Ora, quale servizio si rende alla società, ai cittadini, presi uno per uno, quando il denaro pubblico viene sperperato per pure sciocchezze? A questa domanda dovrebbero rispondere, solidalmente, sia il ministro della Sanità, sia quello delle Finanze (e del Benessere, pomposamente tradotto Welfare in inglese… forse perché suona meglio, dà più all’orecchio, quando la parola è sentita, e all’occhio quando viene letta da chi conosce l’inglese?).

Stanno pervenendo, non solo alla mia, ma a tutte le famiglie italiane, le nuove tessere sanitarie. Io (ma ho il fondato dubbio di non essere solo) non capisco il perché. La tessera inizialmente inviata ai cittadini riporta, come tutti sappiamo da quattro anni a questa parte, i dati anagrafici del singolo assistito, il suo numero di codice fiscale (di cui, in verità, non si fa uso secondo le sue potenzialità: basterebbe aggiungervi una foto e diverrebbe un documento di riconoscimento universale) e una “data di scadenza”. Che significa “data di scadenza”: che dopo quattro anni il cittadino, se non viene munito di un’altra tessera con diversa scadenza, cessa dal diritto all’assistenza sanitaria? La cessazione da tale diritto, se il cittadino non cambia cittadinanza, non coincide col giorno estremo della sua vita, quello della morte?

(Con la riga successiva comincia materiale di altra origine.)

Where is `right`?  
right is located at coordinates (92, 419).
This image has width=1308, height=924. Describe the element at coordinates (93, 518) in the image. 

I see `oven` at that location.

E allora, perché è stata concepita una tessera siffatta, che deve necessariamente essere ristampata con tutti i dati identici, meno quelli riferiti alla data di scadenza? Quanto costa al contribuente una tessera? Quanto costano gli oltre sessanta milioni di tessere stampate e spedite a destinazione (con carta, stampa, buste) ogni quattro anni? Non sarebbe stato più logico, oltre che “non-dispendioso” (tranne che per i fondi occorrenti per la prima e unica volta), stampare la tessera senza alcuna data di scadenza? Chi ha mancato di opportuna riflessione? Chi ha fatto in malo modo i conti in tasca agli italiani? Si può fermare questo interminabile fiume di tessere, che saranno emesse in futuro per generazioni e generazioni, per chi è scontato che essendo cittadino avrà per tutta la vita diritto all’assistenza sanitaria?

Io penso di sì! Basterebbe che con decreto ministeriale (penso) si stabilisca di depennare la data di scadenza stampata sulla tessera in possesso di ciascun cittadino, emettendo ‘una tantum’, per ogni nuova nascita, una tessera senza data di scadenza e il gioco è fatto. Con tanto, tantissimo risparmio di tempo (pur esso traducibile in denaro visto che “il tempo è oro”), di carta (comunicazioni e buste per l’invio delle tessere agli aventi diritto), di plastica (sebbene riciclabile) e, tout court, di soldi, che potrebbero invece essere utilizzati in modo migliore, sia nella stessa Sanità (continuamente taglieggiata) sia, per esempio, nella ricerca scientifica in generale, ormai quasi senza fondi, nell’università, nella scuola!

E mentre piango per questo grave sciupìo di risorse, mentre tutti piangiamo perché i nostri soldi non bastano a farci condurre una vita decorosa (e per le famiglie più povere finiscono, quando ne hanno, alla prima metà del mese), ecco che viene fuori la voce di un libro sui “Due Anni di Buongoverno” (del governo in carica, s’intende!) il cui massimo esponente ha in mente di voler inviare, in dieci milioni di copie, a tutti gli italiani! Quanto costa questa colossale impresa, chi ne paga il conto? Forse il Capo del Governo, forse i suoi ministri, ciascuno dalle proprie tasche? Se non costasse gravi sacrifici per le tasche dei poveri cittadini italiani, occorrerebbe che qualcuno si preoccupi di pubblicare, come contraltare, un altro libro sul… “Malgoverno del Bienno”!